TASK STATEMENT:
What is needed here is an exact copy of every entry.

(Records drawn from a dataset)
• • •

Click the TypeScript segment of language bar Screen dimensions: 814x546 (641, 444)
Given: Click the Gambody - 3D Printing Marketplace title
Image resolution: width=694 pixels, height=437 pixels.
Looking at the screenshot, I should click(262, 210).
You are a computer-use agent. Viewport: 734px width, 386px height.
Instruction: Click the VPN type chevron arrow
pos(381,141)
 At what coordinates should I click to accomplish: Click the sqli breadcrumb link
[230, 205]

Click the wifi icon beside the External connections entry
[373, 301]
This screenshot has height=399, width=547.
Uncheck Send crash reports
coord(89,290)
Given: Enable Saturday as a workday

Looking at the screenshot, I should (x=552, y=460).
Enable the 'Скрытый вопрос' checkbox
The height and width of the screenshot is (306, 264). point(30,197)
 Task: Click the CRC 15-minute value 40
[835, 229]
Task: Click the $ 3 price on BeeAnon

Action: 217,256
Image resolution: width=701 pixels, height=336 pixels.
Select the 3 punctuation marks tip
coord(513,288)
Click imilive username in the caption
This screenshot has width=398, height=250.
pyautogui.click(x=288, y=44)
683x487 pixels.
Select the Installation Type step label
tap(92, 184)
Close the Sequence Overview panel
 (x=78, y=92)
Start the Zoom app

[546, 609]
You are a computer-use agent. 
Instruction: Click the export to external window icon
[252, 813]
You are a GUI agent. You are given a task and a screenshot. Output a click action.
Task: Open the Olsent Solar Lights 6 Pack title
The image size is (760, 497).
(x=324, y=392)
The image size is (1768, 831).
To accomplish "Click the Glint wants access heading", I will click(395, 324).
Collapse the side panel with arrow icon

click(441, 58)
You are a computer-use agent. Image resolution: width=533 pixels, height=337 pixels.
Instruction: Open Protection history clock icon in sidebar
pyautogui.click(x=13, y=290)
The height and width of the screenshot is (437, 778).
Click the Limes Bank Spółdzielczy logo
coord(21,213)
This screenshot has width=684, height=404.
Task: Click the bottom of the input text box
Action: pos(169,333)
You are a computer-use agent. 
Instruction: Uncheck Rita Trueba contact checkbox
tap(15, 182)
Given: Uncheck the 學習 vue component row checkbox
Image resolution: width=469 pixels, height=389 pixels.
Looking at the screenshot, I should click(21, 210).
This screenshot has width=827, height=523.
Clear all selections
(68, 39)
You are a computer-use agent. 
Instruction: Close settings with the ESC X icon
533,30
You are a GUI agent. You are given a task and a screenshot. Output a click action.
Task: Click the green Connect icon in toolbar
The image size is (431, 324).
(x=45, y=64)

• • •

EXERCISE RESPONSE:
Click the TypeScript segment of language bar Screen dimensions: 814x546 (641, 444)
Given: Click the Gambody - 3D Printing Marketplace title
Image resolution: width=694 pixels, height=437 pixels.
Looking at the screenshot, I should click(262, 210).
You are a computer-use agent. Viewport: 734px width, 386px height.
Instruction: Click the VPN type chevron arrow
pos(381,141)
 At what coordinates should I click to accomplish: Click the sqli breadcrumb link
[230, 205]

Click the wifi icon beside the External connections entry
[373, 301]
This screenshot has height=399, width=547.
Uncheck Send crash reports
coord(89,290)
Given: Enable Saturday as a workday

Looking at the screenshot, I should (x=552, y=460).
Enable the 'Скрытый вопрос' checkbox
The height and width of the screenshot is (306, 264). point(30,197)
 Task: Click the CRC 15-minute value 40
[835, 229]
Task: Click the $ 3 price on BeeAnon

Action: 217,256
Image resolution: width=701 pixels, height=336 pixels.
Select the 3 punctuation marks tip
coord(513,288)
Click imilive username in the caption
This screenshot has width=398, height=250.
pyautogui.click(x=288, y=44)
683x487 pixels.
Select the Installation Type step label
tap(92, 184)
Close the Sequence Overview panel
 (x=78, y=92)
Start the Zoom app

[546, 609]
You are a computer-use agent. 
Instruction: Click the export to external window icon
[252, 813]
You are a GUI agent. You are given a task and a screenshot. Output a click action.
Task: Open the Olsent Solar Lights 6 Pack title
The image size is (760, 497).
(x=324, y=392)
The image size is (1768, 831).
To accomplish "Click the Glint wants access heading", I will click(395, 324).
Collapse the side panel with arrow icon

click(441, 58)
You are a computer-use agent. Image resolution: width=533 pixels, height=337 pixels.
Instruction: Open Protection history clock icon in sidebar
pyautogui.click(x=13, y=290)
The height and width of the screenshot is (437, 778).
Click the Limes Bank Spółdzielczy logo
coord(21,213)
This screenshot has width=684, height=404.
Task: Click the bottom of the input text box
Action: pos(169,333)
You are a computer-use agent. 
Instruction: Uncheck Rita Trueba contact checkbox
tap(15, 182)
Given: Uncheck the 學習 vue component row checkbox
Image resolution: width=469 pixels, height=389 pixels.
Looking at the screenshot, I should click(21, 210).
This screenshot has width=827, height=523.
Clear all selections
(68, 39)
You are a computer-use agent. 
Instruction: Close settings with the ESC X icon
533,30
You are a GUI agent. You are given a task and a screenshot. Output a click action.
Task: Click the green Connect icon in toolbar
The image size is (431, 324).
(x=45, y=64)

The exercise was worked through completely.